UNE SINGULIÈRE CAPACITÉ DE VIVRE

VIVRE AU RISQUE DU DIRE

Extrait du texte écrit par Wanda Dabrowski

Offre m’a été faite d’écrire quant à mon expérience de la psychanalyse, offre qui témoigne d’un lien de travail avec des psychanalystes dans une École. Écrire à partir de l’indicible, à partir de ce qui ne peut pas s’écrire, au coeur du noeud de l’expérience et de la transmission.

Vivre quand quelque chose… ne va pas avec la vie, avec le désir de vivre, avec le sentiment mal assuré de vivre, avec le fait de rêver sa vie plutôt que de la réaliser, telles sont quelques déclinaisons qui peuvent motiver une demande d’analyse et qui ne manquent pas de s’y déployer.

Une analyse mobilise, touche à la capacité de vivre, pas du côté d’une quête d’un sens à trouver à sa vie, mais plutôt en rendant cruciale la question de l’existence, de sa propre existence. Au coeur de cette expérience unique, singulière et spécifique, tout ce qui s’élabore et s’éprouve concerne l’humaine condition qui est de n’avoir pas d’autre possibilité que la parole pour interroger son existence. 

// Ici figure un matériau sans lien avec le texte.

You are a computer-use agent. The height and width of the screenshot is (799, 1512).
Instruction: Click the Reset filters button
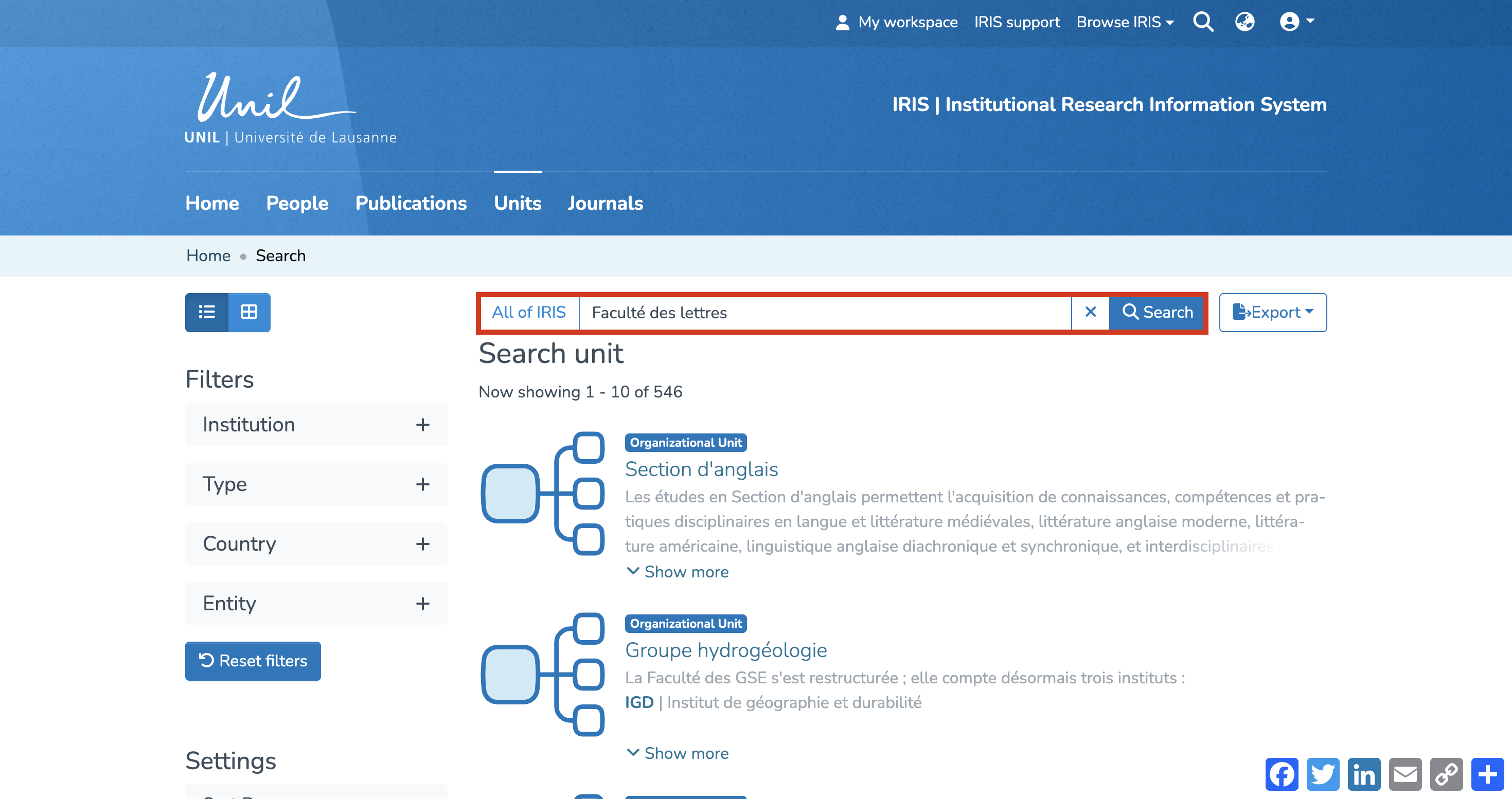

C’est avec la parole qu’il est possible de passer par l’Autre, un analyste, pour retrouver la voie de son désir mais aussi pour frayer un chemin vers ce qui l’a constitué et découvrir sa propre langue.

Être amené à nouer le vivre au dire, c’est avoir pu vivre une expérience d’analyse avec l’orientation décisive, celle du Réel, que Lacan a introduite. La découverte de l’inconscient, nommé comme tel par Freud, a ouvert une béance irrémédiable dans le savoir, et Lacan n’a eu de cesse de maintenir ouverte cette béace, situant ainsi la psychanalyse dans une extraterritorialité radicale par rapport aux autres savoirs. [ … ] Faire une analyse, c’est alors faire le choix de ce qui singularise au détriment de ce qui normative, aucune analyse ne ressemblant à une autre. Chance est alors donnée pour que soit touchée la capacité de vivre, toujours singulière. [ … ] Une question alors se pose : dans l’expérience, à partir de quoi fonder un sentiment de vie ? J’ai pu l’apprendre de l’analyse qui se trouve intimement nouée à l’expérience de vie et qui a amené à remettre en question de façon radicale, voire abandonner des choix effectués. 

Comment continuer à vivre (ainsi) ? 

[ … ] Il faudra beaucoup de temps – incontournable temporalité – dans la cure pour que ce moment d’effroi rencontré arrive à se dire, et qu’il en soit fait cas dans le cheminement de la cure. Le nouage de la névrose – à savoir de mon bricolage psychique pour tenir au coeur de ce tout – avait fait consister, tant était redoutable le risque d’abandon, une excessive demande d’amour et de reconnaissance dans une position d’abnégation et de dévouement à l’autre. Ce qui insistait, c’était une épreuve douloureuse à se risquer à prendre la parole, en dehors du cercle intime, un souci constant que la parole reste normée, pour tenter d’endiguer une extrême sensibilité. Certes, cette sensibilité du corps trouvait vibrations dans l’écoute soutenue de la musique classique et des voix d’opéra, ainsi que dans la lecture assidue de textes littéraires, mais n’offrait pas d’allègement au malaise de vivre, le corps restant hors jeu

Du corps à la parole

[ … ] Tout allait bien en apparence, cependant le désir demeurait très accroché à l’idéal parentale de réussite, et un vécu d’étrangeté persistait avec une certaine absence à soi-même, le traumatisme de l’enfance étant resté dans le silence.